Hello all - I hope you don't mind me joining your forum. I go by JMC, and will give you a little background before I launch into my questions. My DH and I are both 38yo and have been married for almost 3 years. We have a DD (20 months) conceived naturally 2 months after we got married. For our second, we tried for about 6-7 months when we were told to stop using KY jelly (we are freakin' idiots). After we stopped, we were PG again in 2 months. We were so excited esp. since we've got biological clock issues. That one miscarried and we were devastated. We couldn't believe it. We had zero issues with our first. We went in for an IUI last month to speed things along and were SHOCKED to be told DH had very few good sperm. The reason this shocked us was because we got PG twice in very little time. It doesn't seem right that this would be possible if there was a sperm problem (maybe once, but not twice, and certainly not in 2 short cycles each time). But we redid the sperm test and it didn't look any better. So while we are going to try one more IUI the bottom line is that we are looking at IVF. We are going to start next month. I was hoping you could answer some questions for me.
1. Our doctor said that even during the 2ww no travel was allowed. This blew my mind. I obviously know we need to be present and local for all treatments and monitoring, but how is it possible that we are not allowed to go anywhere. Ever. Until this is over. That is totally unrealistic and impractical and I just don't know how we will get through this holed up locally for as long as this takes (my family lives several states away - we are in the US. I just found your board - I know you are all in the UK but I think that doesnt matter.)

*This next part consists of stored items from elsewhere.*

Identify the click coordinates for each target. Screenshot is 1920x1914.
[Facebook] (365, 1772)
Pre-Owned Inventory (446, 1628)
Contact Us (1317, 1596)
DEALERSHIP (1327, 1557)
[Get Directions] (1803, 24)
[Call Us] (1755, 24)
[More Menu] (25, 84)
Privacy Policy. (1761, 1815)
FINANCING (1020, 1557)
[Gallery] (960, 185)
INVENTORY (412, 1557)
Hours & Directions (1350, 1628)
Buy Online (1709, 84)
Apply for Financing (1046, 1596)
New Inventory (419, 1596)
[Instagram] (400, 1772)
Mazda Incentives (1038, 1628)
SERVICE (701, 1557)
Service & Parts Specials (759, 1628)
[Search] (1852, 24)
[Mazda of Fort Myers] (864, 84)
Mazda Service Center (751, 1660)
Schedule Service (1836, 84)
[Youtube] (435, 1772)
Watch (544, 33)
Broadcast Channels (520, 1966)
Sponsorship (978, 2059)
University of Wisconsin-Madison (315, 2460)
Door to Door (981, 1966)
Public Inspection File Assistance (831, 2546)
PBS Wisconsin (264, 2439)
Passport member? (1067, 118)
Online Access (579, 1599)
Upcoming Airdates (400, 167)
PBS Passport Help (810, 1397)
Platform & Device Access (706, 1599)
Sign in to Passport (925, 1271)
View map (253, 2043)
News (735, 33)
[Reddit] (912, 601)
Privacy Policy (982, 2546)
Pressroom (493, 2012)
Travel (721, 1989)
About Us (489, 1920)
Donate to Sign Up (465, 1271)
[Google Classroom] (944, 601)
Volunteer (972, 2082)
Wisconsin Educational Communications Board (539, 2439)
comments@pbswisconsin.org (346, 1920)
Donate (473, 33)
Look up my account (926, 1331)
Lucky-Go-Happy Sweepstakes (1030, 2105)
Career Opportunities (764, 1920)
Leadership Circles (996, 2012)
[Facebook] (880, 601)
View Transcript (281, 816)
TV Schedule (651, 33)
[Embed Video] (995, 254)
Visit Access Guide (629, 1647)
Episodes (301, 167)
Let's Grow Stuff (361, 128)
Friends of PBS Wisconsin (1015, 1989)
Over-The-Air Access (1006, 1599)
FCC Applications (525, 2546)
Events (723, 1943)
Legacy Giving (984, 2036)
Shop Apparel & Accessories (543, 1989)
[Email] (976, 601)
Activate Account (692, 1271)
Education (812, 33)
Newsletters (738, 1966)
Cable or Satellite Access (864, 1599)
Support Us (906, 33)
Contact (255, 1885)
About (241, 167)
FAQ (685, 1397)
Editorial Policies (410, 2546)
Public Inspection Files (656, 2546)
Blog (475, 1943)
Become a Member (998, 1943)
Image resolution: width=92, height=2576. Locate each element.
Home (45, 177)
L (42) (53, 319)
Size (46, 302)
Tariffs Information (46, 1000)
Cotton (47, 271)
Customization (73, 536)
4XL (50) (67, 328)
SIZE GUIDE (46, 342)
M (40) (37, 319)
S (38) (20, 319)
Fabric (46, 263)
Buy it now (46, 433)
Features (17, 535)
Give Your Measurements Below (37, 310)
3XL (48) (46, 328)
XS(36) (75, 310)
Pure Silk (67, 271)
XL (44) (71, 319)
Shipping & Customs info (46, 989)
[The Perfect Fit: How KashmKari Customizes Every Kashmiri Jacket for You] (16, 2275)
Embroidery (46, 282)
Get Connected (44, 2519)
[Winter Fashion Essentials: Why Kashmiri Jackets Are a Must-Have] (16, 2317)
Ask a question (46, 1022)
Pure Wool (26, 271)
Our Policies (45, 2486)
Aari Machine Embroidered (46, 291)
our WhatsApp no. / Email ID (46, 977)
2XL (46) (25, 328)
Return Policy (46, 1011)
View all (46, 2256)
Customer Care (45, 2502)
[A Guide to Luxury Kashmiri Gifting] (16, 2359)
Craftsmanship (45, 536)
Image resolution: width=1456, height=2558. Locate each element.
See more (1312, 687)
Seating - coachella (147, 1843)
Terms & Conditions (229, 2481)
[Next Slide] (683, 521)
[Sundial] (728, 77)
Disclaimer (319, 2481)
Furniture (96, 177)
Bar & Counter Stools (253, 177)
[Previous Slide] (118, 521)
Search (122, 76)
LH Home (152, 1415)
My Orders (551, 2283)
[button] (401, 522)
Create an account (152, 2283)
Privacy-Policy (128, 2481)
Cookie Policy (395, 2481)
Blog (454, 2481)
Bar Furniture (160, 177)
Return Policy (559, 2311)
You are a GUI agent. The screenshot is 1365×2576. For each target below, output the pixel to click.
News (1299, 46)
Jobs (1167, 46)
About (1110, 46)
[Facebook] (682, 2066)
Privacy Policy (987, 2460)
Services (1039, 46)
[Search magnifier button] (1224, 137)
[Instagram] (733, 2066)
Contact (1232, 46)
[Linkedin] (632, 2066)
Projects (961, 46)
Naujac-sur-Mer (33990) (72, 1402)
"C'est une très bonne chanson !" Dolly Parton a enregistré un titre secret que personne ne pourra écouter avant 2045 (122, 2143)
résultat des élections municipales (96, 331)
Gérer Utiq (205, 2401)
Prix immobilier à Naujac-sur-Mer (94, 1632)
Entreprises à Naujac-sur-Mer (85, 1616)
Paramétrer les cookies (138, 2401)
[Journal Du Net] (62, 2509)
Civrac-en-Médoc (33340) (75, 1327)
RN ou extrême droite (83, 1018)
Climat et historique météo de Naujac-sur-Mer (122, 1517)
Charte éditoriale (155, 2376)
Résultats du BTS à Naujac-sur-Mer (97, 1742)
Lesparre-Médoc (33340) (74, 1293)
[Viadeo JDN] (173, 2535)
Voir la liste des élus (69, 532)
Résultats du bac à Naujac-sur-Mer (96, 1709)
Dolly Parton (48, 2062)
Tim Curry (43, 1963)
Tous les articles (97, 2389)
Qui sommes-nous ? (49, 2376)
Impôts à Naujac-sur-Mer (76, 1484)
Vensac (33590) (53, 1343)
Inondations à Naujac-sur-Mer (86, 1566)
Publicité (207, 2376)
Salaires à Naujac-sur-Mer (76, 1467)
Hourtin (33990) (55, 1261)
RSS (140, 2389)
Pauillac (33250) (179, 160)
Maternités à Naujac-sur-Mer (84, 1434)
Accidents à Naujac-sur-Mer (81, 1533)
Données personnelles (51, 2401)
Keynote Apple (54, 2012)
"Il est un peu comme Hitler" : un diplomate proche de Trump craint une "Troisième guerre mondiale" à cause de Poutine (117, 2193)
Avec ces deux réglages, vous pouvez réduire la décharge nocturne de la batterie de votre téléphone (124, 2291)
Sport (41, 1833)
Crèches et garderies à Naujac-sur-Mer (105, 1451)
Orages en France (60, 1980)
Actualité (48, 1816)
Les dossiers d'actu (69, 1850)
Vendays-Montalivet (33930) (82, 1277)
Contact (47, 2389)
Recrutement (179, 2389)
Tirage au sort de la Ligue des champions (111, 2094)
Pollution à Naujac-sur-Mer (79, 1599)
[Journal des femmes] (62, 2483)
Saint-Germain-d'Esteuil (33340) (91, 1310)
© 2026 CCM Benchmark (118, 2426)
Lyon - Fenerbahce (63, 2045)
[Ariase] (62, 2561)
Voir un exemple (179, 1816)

2. What is a "typical" drug/shot regimine? I am scared to death of the shots.
3. What is the anesthesia like for egg retrieval? I have never been under a general anesthesia and am scared to death of that as well.
4. Why does IVF fail? Why would it fail in someone like me who has already had a healthy pgnancy? If I knew that we would enter in to this knowing it woudl give us our next (and last!) baby, then I could be alot more optimistic - but I just can't get past the fact that there is a VERY REAL possibility it won't even work. We can't digest the fact that we are even in this position, having been so fertile in the past. The thought that our daughter may never have a sibling is too much to take.
Thank you all ... I look forward to getting to know you.